Initiative hawker Tim Eyman's I-1185, which would renew the requirement that two-thirds of the state legislature vote for any tax increase, would have devastating impacts on the state's ability to create jobs, invest in health care and education, and erode public safety, a new report from the left-of-center Washington Budget and Policy Center concludes.

Caveat, though: the Policy Center's list of impacts, while undoubtedly exacerbated by the fact that legislators can't raise taxes to pay for things like health care and education without the kind of bipartisan agreement that no longer exists in Olympia, also includes cuts that could have resulted from the recession in general, when government workers in particular were most likely to lose their jobs. The report, in other words, doesn't definitively prove that the two-thirds rule led directly to the cuts it condemns.

That said, the report does include an sobering list of the cuts that have been made in the state while the two-thirds majority requirement has been in effect, including:

• The loss of more than 18,000 public-sector jobs, including health care workers, child caregivers, teachers, and parole officers.

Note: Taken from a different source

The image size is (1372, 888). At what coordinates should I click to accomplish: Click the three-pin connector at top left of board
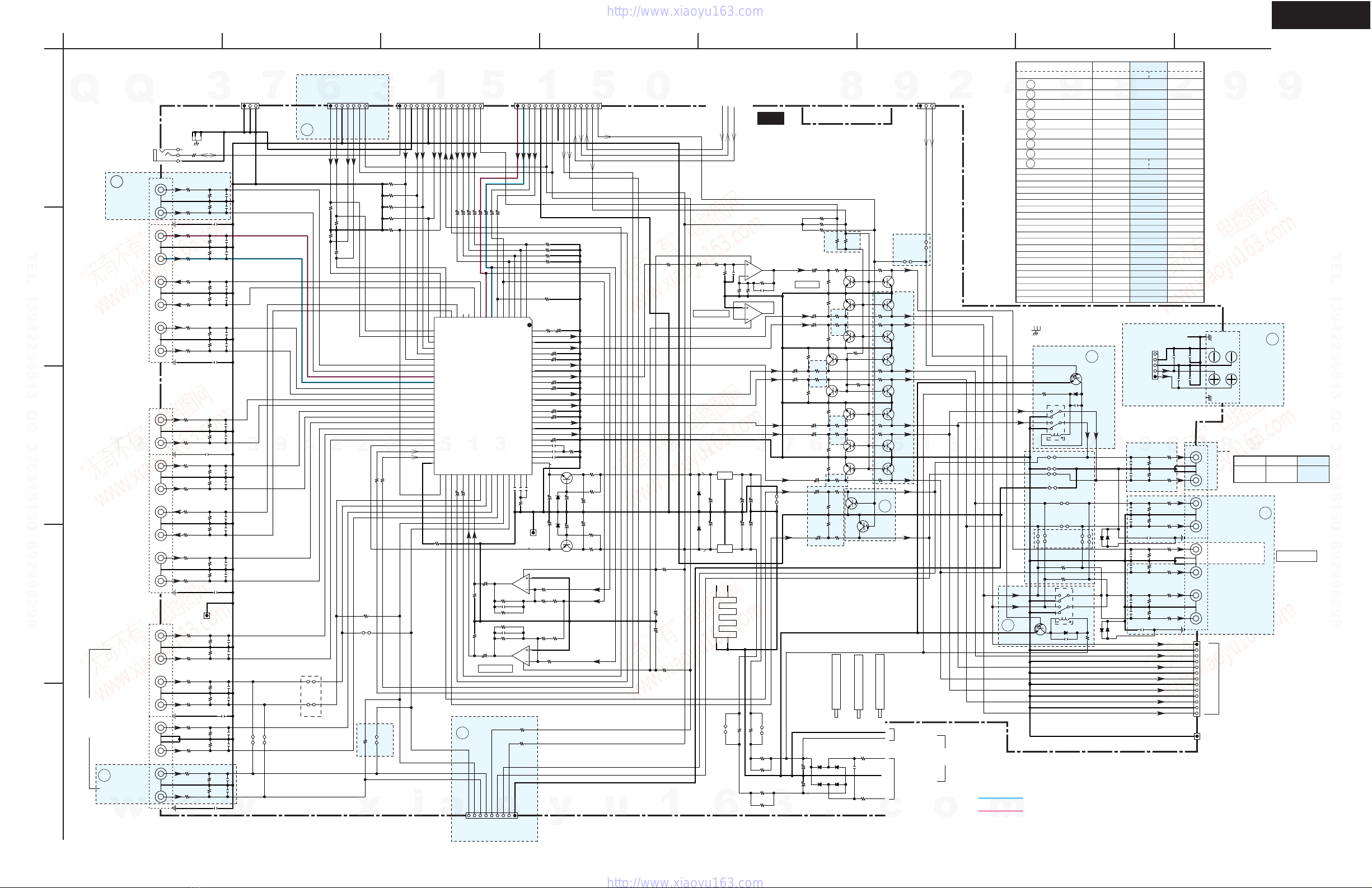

• Cuts to jobs at private-sector nonprofits, including the 41 percent of health care nonprofits that contract with the state and have had to cut jobs since 2009.

• 66,000 residents who've lost health care as a result of cuts to state health-care services.

• And elimination of basic food assistance for 14,000 state residents.

"By giving a small handful of lawmakers de facto control of the state budget," the report concludes, "supermajority law compromises Washington state’s democratic institutions and the republican form of government they support.